Track-Based Aggregation. As an intuitive extension from single-images to videos, one can associate the per-frame detected boxes and refine the predictions accordingly. The Seq-NMS method [8] links the bounding boxes of an object across frames, then reassigns the maximal or average confidence score to the boxes along the track. The TCN approach [15] associates the boxes via optical flow and tracking algorithms before confidence reassignment. They can both provide a 3–5% mAP gain to most single-frame baselines, but are considered offline post-processing methods. The D&T framework [5] proposes to learn detection and tracking simultaneously. Benefiting from multi-task training, it produces a considerable accuracy gain on both tasks, whereas the expensive computation limits its application on mobile devices.

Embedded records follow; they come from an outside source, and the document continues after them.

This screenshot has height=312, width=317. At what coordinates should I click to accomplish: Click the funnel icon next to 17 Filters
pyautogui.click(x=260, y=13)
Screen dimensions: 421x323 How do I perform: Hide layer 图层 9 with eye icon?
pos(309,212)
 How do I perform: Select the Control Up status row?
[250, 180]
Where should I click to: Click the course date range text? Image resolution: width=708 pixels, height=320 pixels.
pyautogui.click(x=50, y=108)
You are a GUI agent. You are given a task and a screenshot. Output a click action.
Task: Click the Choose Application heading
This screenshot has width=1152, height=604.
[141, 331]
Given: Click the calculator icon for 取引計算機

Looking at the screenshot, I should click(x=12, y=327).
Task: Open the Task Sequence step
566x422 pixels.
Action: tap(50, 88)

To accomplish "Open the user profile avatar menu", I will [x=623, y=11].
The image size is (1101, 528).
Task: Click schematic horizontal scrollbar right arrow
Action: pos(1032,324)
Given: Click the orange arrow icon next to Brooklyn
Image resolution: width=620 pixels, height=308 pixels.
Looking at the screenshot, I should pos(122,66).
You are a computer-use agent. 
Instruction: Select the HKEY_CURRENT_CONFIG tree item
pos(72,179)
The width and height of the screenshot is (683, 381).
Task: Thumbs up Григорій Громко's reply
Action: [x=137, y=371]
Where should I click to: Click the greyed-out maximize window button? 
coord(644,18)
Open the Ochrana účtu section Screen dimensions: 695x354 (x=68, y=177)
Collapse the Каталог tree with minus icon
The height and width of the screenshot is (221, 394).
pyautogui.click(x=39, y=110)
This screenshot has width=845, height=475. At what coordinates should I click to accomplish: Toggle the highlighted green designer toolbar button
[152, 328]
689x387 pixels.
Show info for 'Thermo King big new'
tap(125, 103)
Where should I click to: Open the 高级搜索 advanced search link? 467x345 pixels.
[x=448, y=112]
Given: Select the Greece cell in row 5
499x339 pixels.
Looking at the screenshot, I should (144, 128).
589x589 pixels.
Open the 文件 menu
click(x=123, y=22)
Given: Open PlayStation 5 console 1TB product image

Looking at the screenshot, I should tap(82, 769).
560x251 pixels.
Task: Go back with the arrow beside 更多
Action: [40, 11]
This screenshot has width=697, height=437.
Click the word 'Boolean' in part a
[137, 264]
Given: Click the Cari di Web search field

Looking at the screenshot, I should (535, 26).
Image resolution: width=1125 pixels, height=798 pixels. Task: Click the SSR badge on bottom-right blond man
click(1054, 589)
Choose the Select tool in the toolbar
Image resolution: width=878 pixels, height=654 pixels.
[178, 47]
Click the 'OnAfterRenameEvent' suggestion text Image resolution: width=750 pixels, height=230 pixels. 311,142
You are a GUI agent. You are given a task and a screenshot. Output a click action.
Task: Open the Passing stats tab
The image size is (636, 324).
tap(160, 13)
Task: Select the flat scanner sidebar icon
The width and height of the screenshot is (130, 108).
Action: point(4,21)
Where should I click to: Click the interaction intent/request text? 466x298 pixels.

Flow-Guided Aggregation. Another group of approaches aggregates temporal information at the feature-map level via optical flow. The DFF method [40] applies expensive feature extraction on certain keyframes, then propagates the feature maps to the remaining frames. Zhu et al. [39] warp and average the feature maps of neighboring frames with flow-guided weighting. Wang et al. [35] leverage optical flow for pixel-level and instance-level calibration to boost the detection accuracy. To enable real-time inference on mobile devices, Zhu et al. [38] further speed up feature extraction and propagation by the Gated Recurrent Units. In spite of the acceleration efforts, most flow-guided approaches are substantially slower than other mobile-focused models. Moreover, the performance depends on the flow estimator which requires densely labeled data for training.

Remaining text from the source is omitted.